The film is painful and slow-burning, full of the agony and uncertainty of life during wartime for prisoners and commanders stationed far from home. When the strict Yonoi is faced with Celliers, a man just as rebellious and loyal to his company as Yonoi is, he feels he’s met his match. There’s something about the man he simply can’t reckon with. Is it the fact that Celliers is played by an unshaven David Bowie at the peak of his beauty? Possibly: the fact that Yonoi is compelled to watch the prisoner sleep and steal a lock of his hair makes the obsession feel even queerer, and not strictly intellectual.
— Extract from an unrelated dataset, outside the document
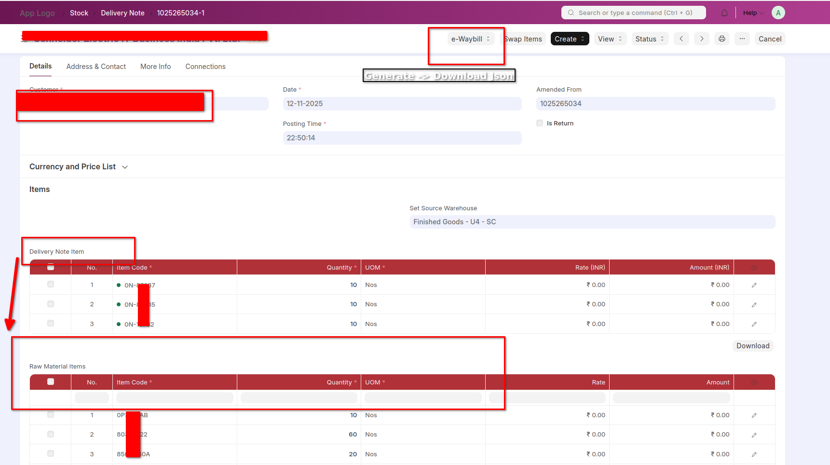Go to previous document arrow
This screenshot has height=465, width=830.
(x=681, y=39)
To make things even hotter, Sakamoto composed the score for the film, a sweet, melancholy, and ever-so-slightly unsettling series of synth tracks that underscore the forbidden love between the two men.

Mr. Lawrence does not have a happy ending—in fact it’s one of the better (and sadder) examples of the sacrificial gay trope. When Celliers sees that Yonoi is on the brink of a disastrous action, he does something that he knows will end his life. He kisses Yonoi on both cheeks. This action gets him sentenced to death, and not just any death: he’s buried alive, with only his head remaining above the sand.

It’s a horrible fate, but an apt one: through the film, Celliers has been acting like someone whose life has long ceased to mean anything. We find out the reason why through a confession—both Celliers and Yonoi are tortured by memories of their past cowardice, and have resolved to never fall prey to weakness again. But they can’t deny their love and respect for one another, and the tension between the two men that’s been building through the entire story resolves in that kiss. Celliers knows that the only way to put an end to his friend’s torture is to sacrifice himself. We’ve seen images of him as a sort of modern-day Saint Sebastian throughout, showing his scars and refusing to fall to peer pressure. And whether or not Celliers’ queerness extends beyond his sexless relationship with Yonoi, it’s clear that this is a man who’s been held back by shame for so long, he’s lost all pleasure in living.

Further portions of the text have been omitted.